▸ Problem
Transcribe the part of the confusion matrix thread below that runs from "Confusion Matrix Representation" up to and including "for multilevel classes.".

▸ Excerpt to read
Confusion Matrix Representation / Return Value #19012

shubhamdo · 2020-12-15T17:36:54Z

Describe the workflow you want to enable

An enhancement to the output of confusion matrix function, better representing the true and predicted values for multilevel classes.

i.e. Current Representation with code:
from sklearn.metrics import confusion_matrix
y_true = ["cat", "ant", "cat", "cat", "ant", "bird"]
y_pred = ["ant", "ant", "cat", "cat", "ant", "cat"]
confusion_matrix(y_true, y_pred, labels=["ant", "bird", "cat"])
Output:
array([[2, 0, 0],
[0, 0, 1],
[1, 0, 2]])

Describe your proposed solution

When you have multiple levels you can have difficulty reading the ndarray, associating the levels with the True and Predicted values.

Proposed solution should look similar to the table below, providing better readability of the confusion matrix.

		*Predicted*	*Value*
	*Levels*	ant	bird	cat
*True*	ant	2	0	0
*Value*	bird	0	0	1
	cat	1	0	2

Possible Solutions:

Provide a parameter to prettyprint the matrix. printMatrix [type:bool]
Include another parameter to return ndarray, index as true_values, columns as predicted_values
For example:
cm = confusion_matrix(y_true, y_pred, labels=["ant", "bird", "cat"])
index=["true:ant", "true:bird", "true:cat"]
columns=["pred:ant", "pred:bird", "pred:cat"]
return cm, index, columns
Which can be easily converted into a dataframe for further use

The text was updated successfully, but these errors were encountered:

jnothman · 2020-12-16T11:59:26Z

I agree that the current output is unnecessarily difficult, and the confusion matrix is naturally portrayed as a dataframe... not sure if this is something we would consider introducing as a breaking change, for which we would require a hard dep on pandas...

▸ Information supplied
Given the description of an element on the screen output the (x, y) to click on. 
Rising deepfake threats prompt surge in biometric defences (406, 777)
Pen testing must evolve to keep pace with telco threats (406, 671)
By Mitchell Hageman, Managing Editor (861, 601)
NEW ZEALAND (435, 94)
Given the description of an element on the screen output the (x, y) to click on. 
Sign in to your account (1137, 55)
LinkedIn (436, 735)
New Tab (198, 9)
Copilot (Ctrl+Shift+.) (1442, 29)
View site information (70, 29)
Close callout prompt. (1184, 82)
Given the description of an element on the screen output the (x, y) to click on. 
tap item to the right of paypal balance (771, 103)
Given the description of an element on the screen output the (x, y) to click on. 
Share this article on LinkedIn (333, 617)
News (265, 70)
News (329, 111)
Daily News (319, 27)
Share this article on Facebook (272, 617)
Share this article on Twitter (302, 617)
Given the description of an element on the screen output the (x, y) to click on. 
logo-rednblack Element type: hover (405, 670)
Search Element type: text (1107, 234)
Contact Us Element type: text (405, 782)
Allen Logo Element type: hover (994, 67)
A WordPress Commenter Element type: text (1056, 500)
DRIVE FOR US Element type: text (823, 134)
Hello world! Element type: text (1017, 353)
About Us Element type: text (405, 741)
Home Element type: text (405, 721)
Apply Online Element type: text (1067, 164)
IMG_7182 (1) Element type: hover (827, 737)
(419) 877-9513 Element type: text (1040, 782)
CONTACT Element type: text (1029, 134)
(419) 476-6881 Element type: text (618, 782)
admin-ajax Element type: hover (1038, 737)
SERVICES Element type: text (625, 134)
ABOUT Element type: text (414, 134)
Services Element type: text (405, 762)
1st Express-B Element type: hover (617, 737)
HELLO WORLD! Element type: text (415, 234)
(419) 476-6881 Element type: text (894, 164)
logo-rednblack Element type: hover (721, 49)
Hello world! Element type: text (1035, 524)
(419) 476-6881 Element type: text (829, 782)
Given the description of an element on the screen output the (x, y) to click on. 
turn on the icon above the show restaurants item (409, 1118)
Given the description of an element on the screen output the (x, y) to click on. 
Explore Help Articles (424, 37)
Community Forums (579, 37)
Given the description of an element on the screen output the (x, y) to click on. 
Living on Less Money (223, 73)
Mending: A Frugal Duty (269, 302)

▸ Exercise output
Confusion Matrix Representation / Return Value #19012

shubhamdo · 2020-12-15T17:36:54Z

Describe the workflow you want to enable

An enhancement to the output of confusion matrix function, better representing the true and predicted values for multilevel classes.